Sunbird Mountain Grill & Tavern
1230 Point of the Pines Drive, 598-8990, thesunbird.com
It's been roughly two years since the California company that owns the Sunbird rebooted the fine-dining staple into a Western-themed bar and grill. Now you get boots and plaid, pool tables, and beer pong with your weddings and vistas. (For the change-averse, the champagne brunch remains a staple.)
The bar now hosts a Fireball Cinnamon Whisky machine to accompany the expansive views. During a recent visit, personable service also stood out. Fantastic margaritas, too, with the Margarita Fresh ($6 at happy hour) offering 160 calories of Cazadores Blanco, organic agave nectar and lime juice. A tougher sell was the Smoke House Trio ($17), which lacked the promised smoked pork, but included some of the best barbecue sauce around over some of the driest brisket and chicken I've eaten. The Chicken Pueblo ($16) was likewise cooked to death, its mild green chile and a shallow cheddar sauce in need of bolstering. — Bryce Crawford
Blank Canvas Cafe
103 S. Wahsatch Ave., #106, 505-5476, dreamcatcherscos.com
The honey-sweetened lemon-ginger popsicles ($3) sting with zest and zing, while Charley's Cookies (two for $1.50) strike a perfect moist-chewy pose, bearing chocolate, coconut and almonds. SwitchBack Coffee-roasted espresso drinks can be potently sweet, like the iced white mocha ($4/12-ounce), or rounded and smooth liked the iced latte ($3.50). Davinci's Breakfast ($7) places a nicely fried egg with capicola, Provolone and pesto on focaccia, although I crave a pinch of sea salt and olive oil for finishing flavor and moisture. And the prosciutto and fig panini ($11) lands pleasantly salty as the cured ham meets the sweet fig jam and date paste, with sharp brie and asiago providing a pungent counter.

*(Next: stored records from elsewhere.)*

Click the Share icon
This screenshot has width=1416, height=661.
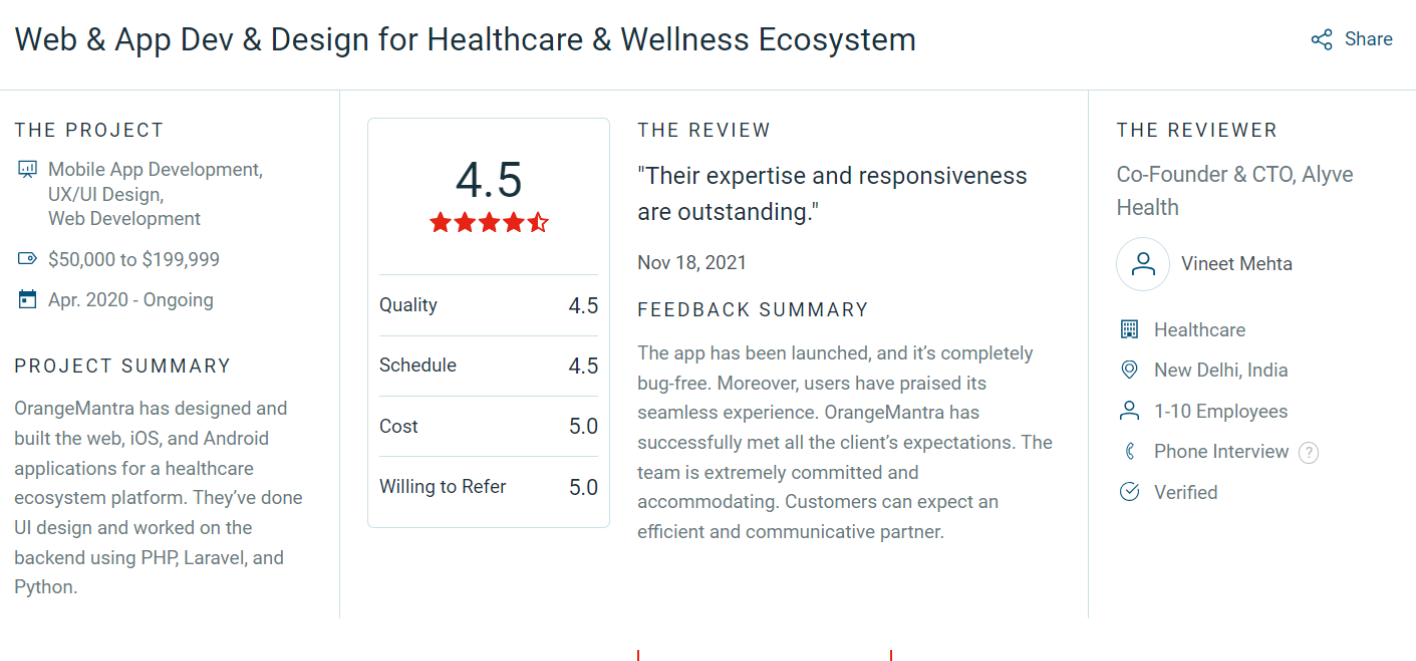(1322, 40)
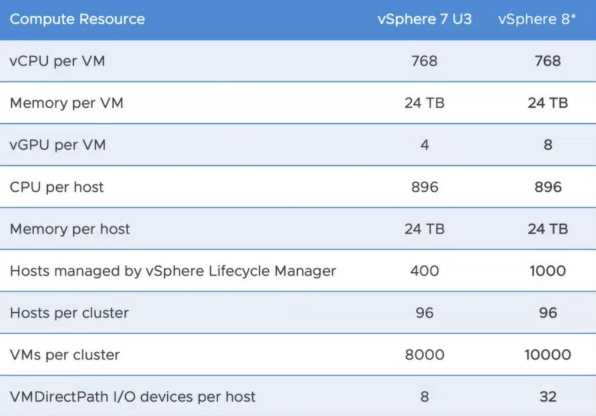Image resolution: width=596 pixels, height=416 pixels.
Task: Click the VMs per cluster label
Action: tap(65, 355)
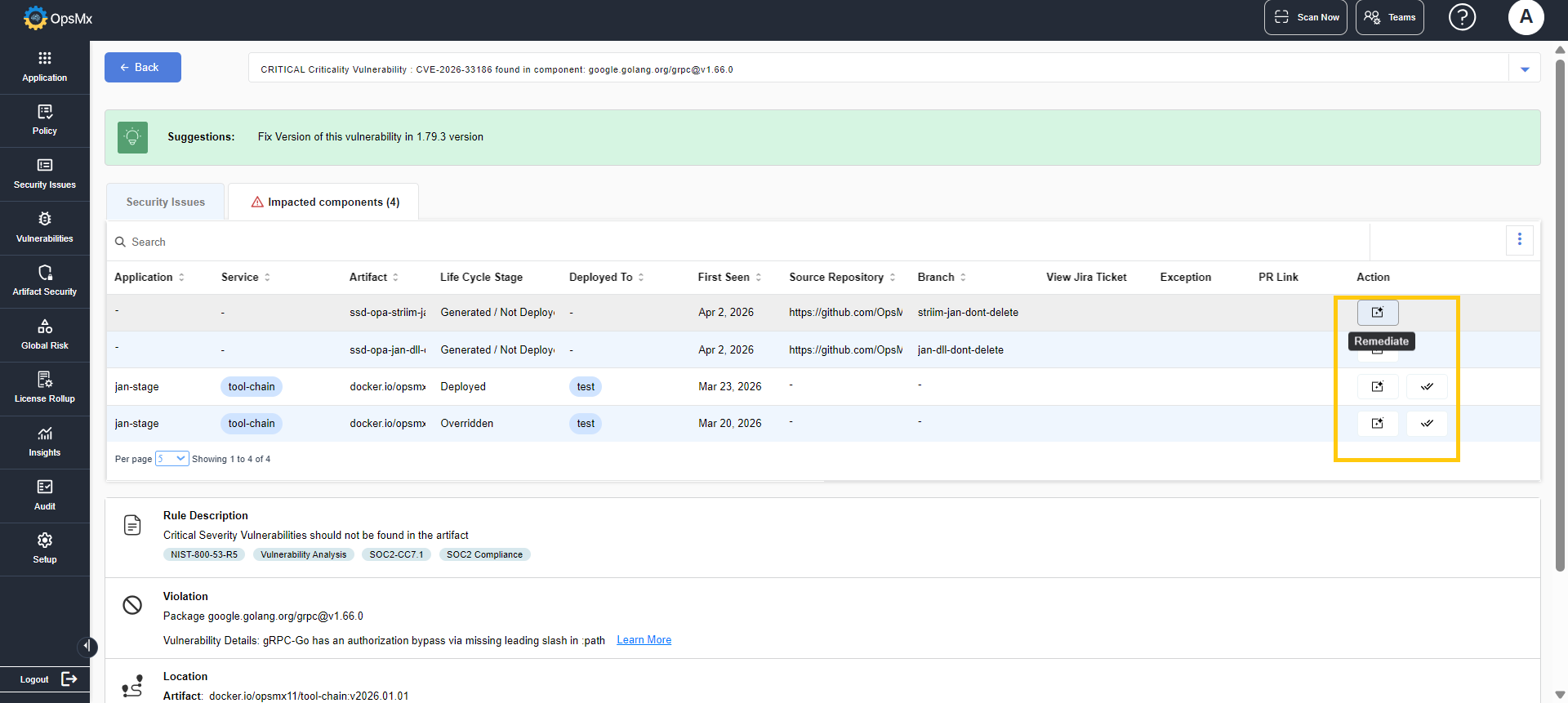Click the double-check icon in the Deployed row
Screen dimensions: 1568x703
pos(1427,386)
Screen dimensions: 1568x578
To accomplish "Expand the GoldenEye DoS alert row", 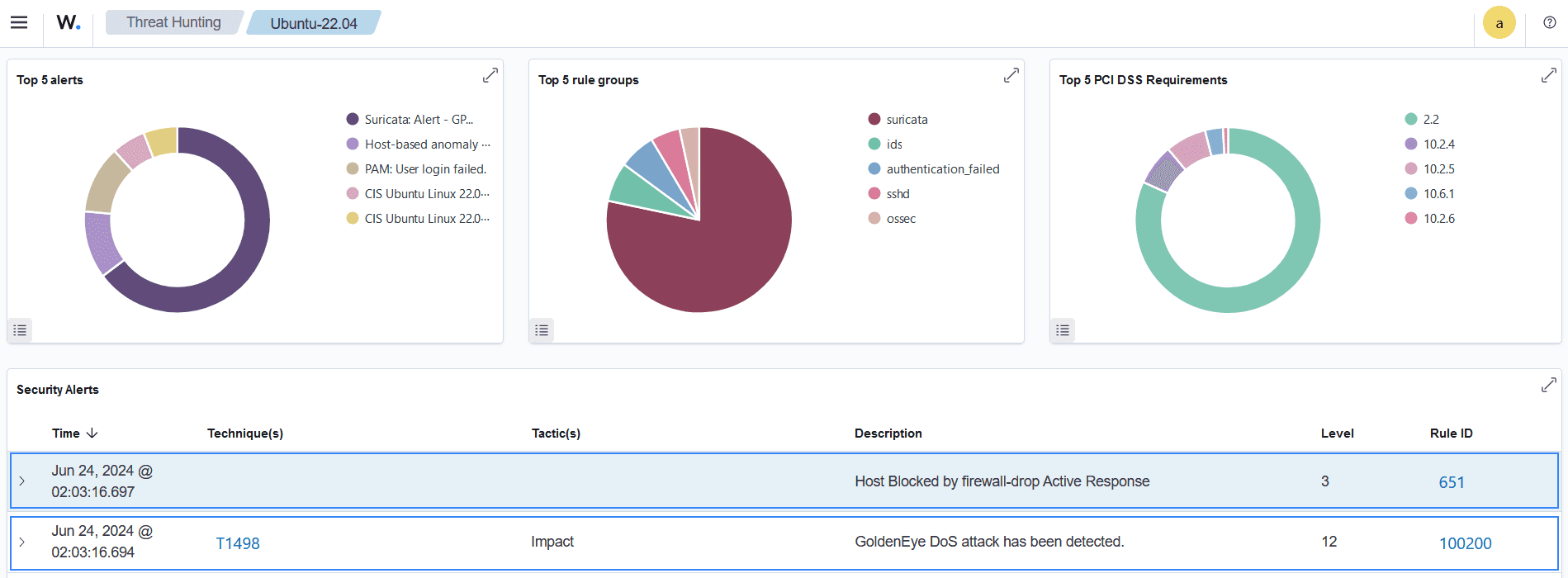I will click(22, 542).
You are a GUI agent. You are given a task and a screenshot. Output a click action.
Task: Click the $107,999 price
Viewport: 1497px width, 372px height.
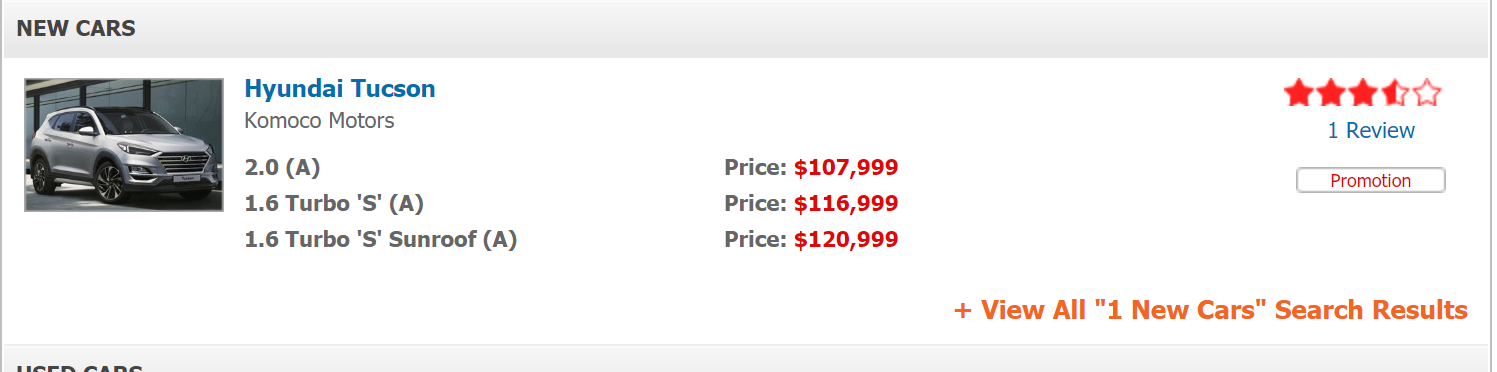pos(846,167)
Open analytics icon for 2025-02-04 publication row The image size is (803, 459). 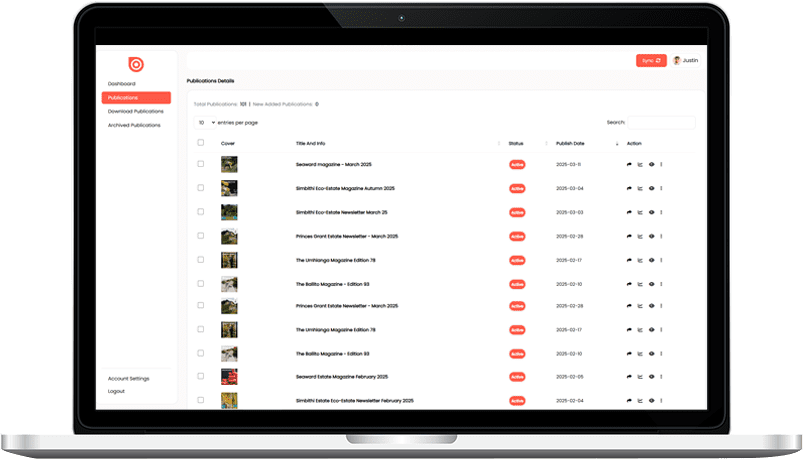tap(640, 400)
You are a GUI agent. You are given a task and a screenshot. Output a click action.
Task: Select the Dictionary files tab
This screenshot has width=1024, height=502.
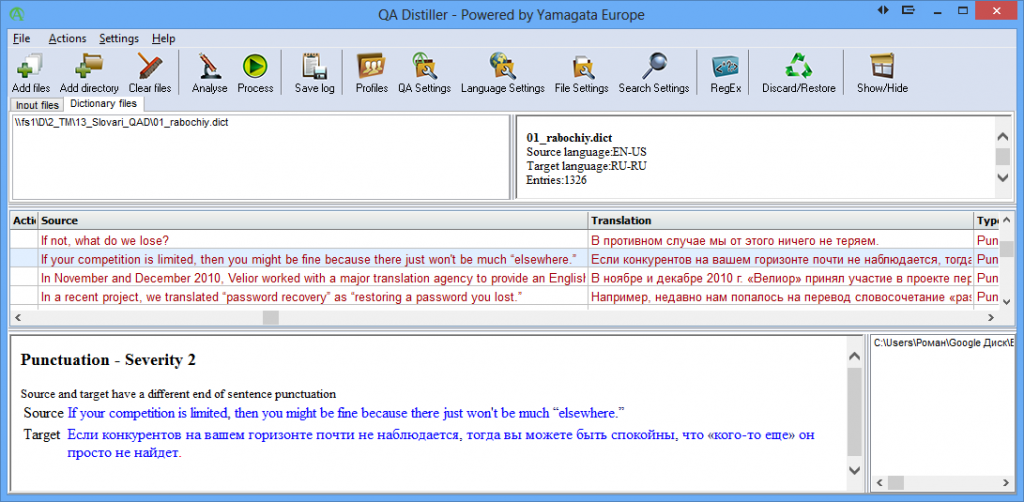click(x=104, y=104)
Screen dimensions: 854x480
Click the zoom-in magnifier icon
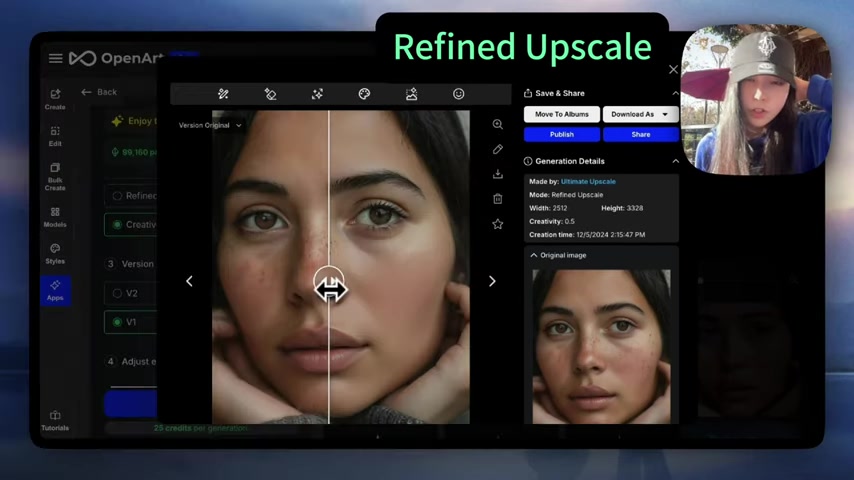[497, 125]
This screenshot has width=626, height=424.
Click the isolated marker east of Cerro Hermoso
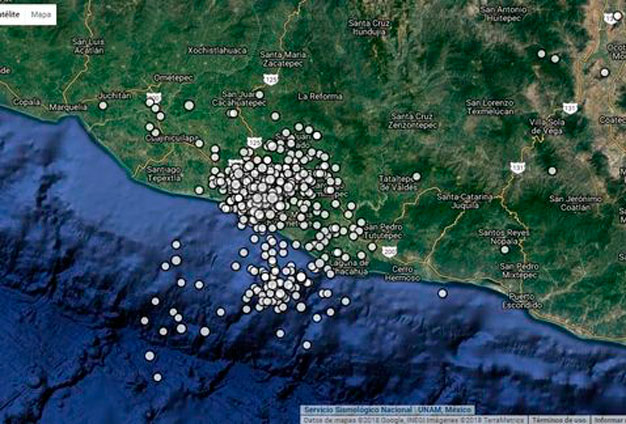[x=442, y=293]
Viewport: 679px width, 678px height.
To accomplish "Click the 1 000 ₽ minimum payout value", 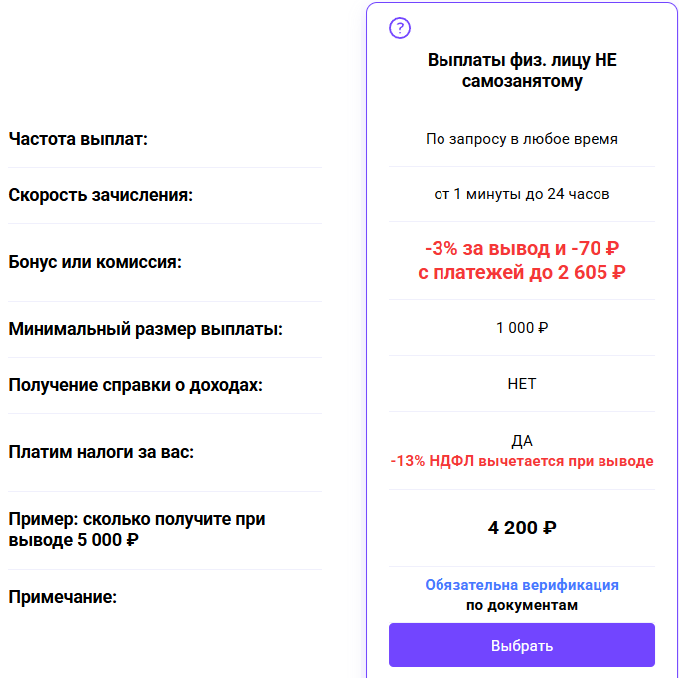I will pyautogui.click(x=521, y=328).
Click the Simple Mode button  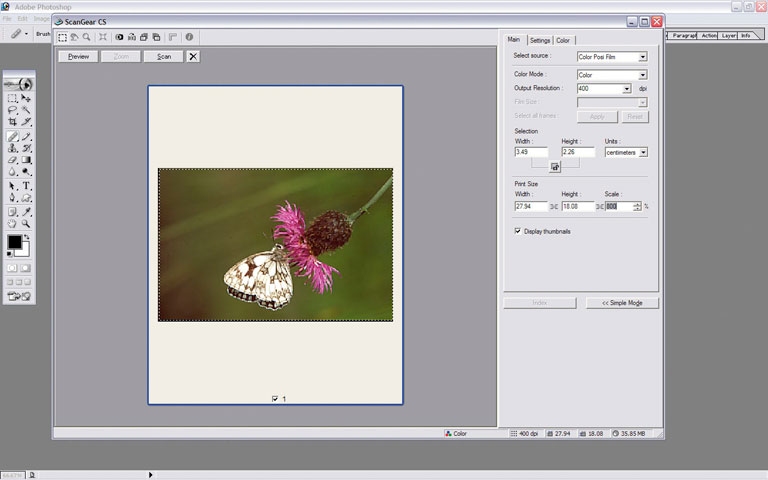click(622, 302)
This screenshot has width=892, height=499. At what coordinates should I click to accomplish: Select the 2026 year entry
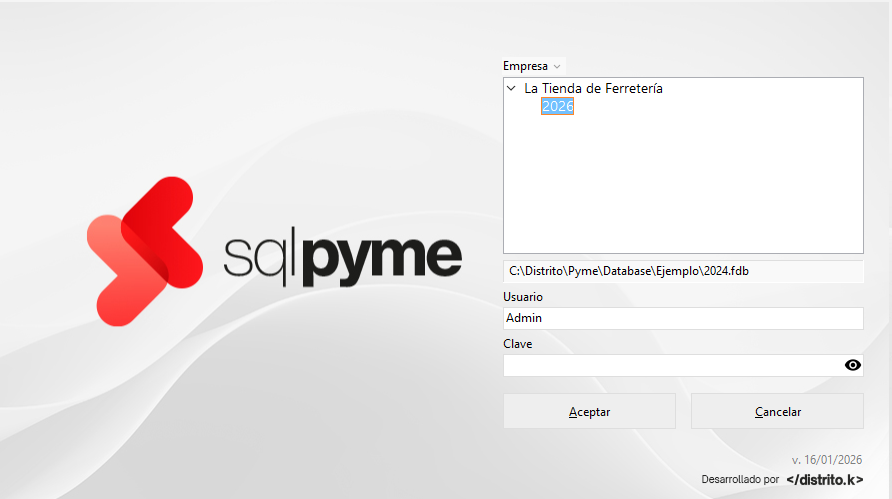557,106
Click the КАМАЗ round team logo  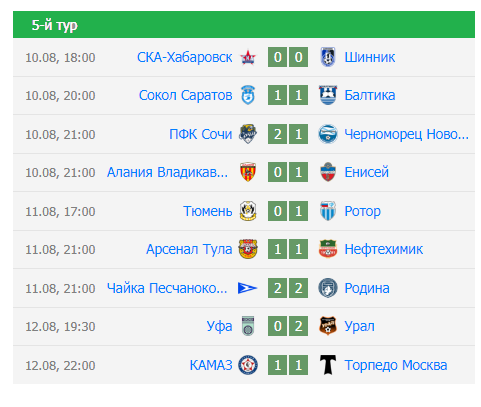(248, 365)
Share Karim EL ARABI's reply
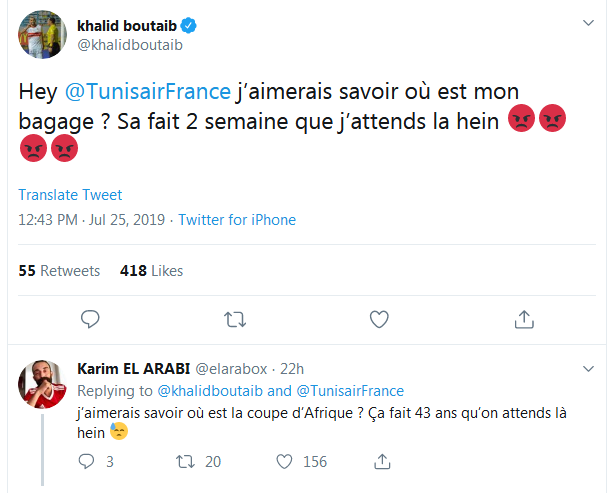This screenshot has height=493, width=609. coord(381,462)
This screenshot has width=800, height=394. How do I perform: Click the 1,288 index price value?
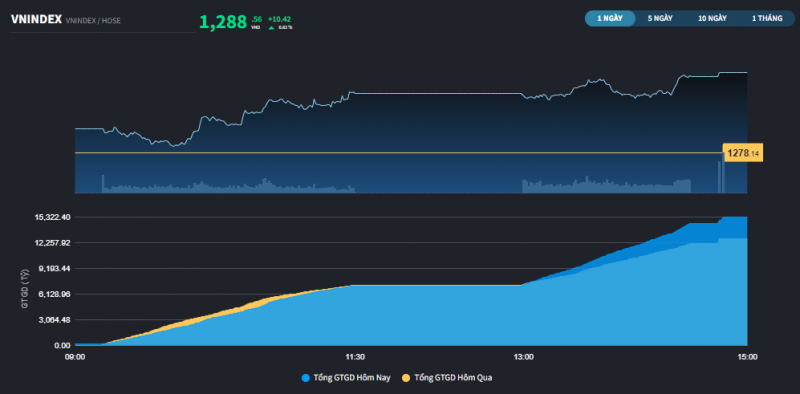[x=223, y=22]
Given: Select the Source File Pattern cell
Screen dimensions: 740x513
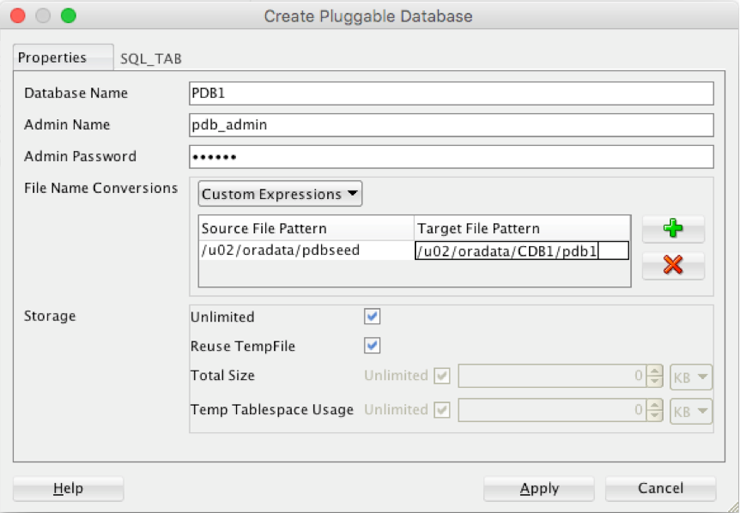Looking at the screenshot, I should pyautogui.click(x=306, y=251).
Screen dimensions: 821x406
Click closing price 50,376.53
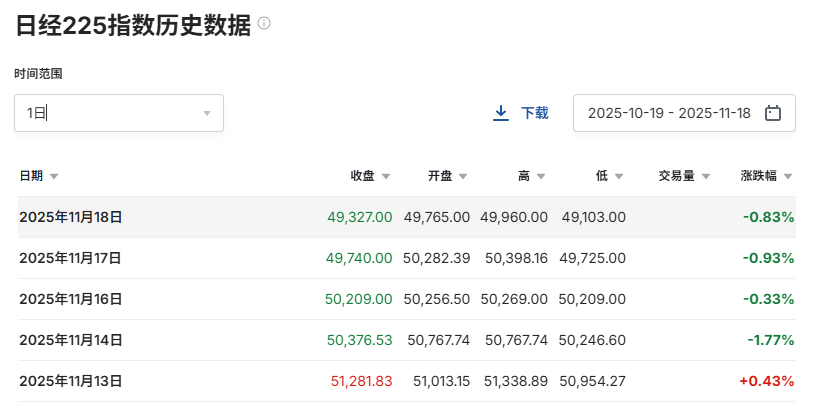359,340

Bear in mind, Blank Canvas is the cafe arm of Dream Catchers, which offers developmentally disabled adults vocational training. For student fare (under the guidance of trainers), it's quite a gourmet achievement, down to the artsy interior overhaul. — Matthew Schniper
Phantom Canyon Brewing Co.
2 E. Pikes Peak Ave., 635-2800, phantomcanyon.com
A lot has changed in 20 years for Phantom Canyon. Most recently, a 2013 brewery expansion gave rise to the cool upstairs patio, and a need for an expanded kitchen brought a $1 million renovation earlier this year. Phantom closed for six weeks after the new year, reopening in mid-February and releasing a new menu shortly thereafter.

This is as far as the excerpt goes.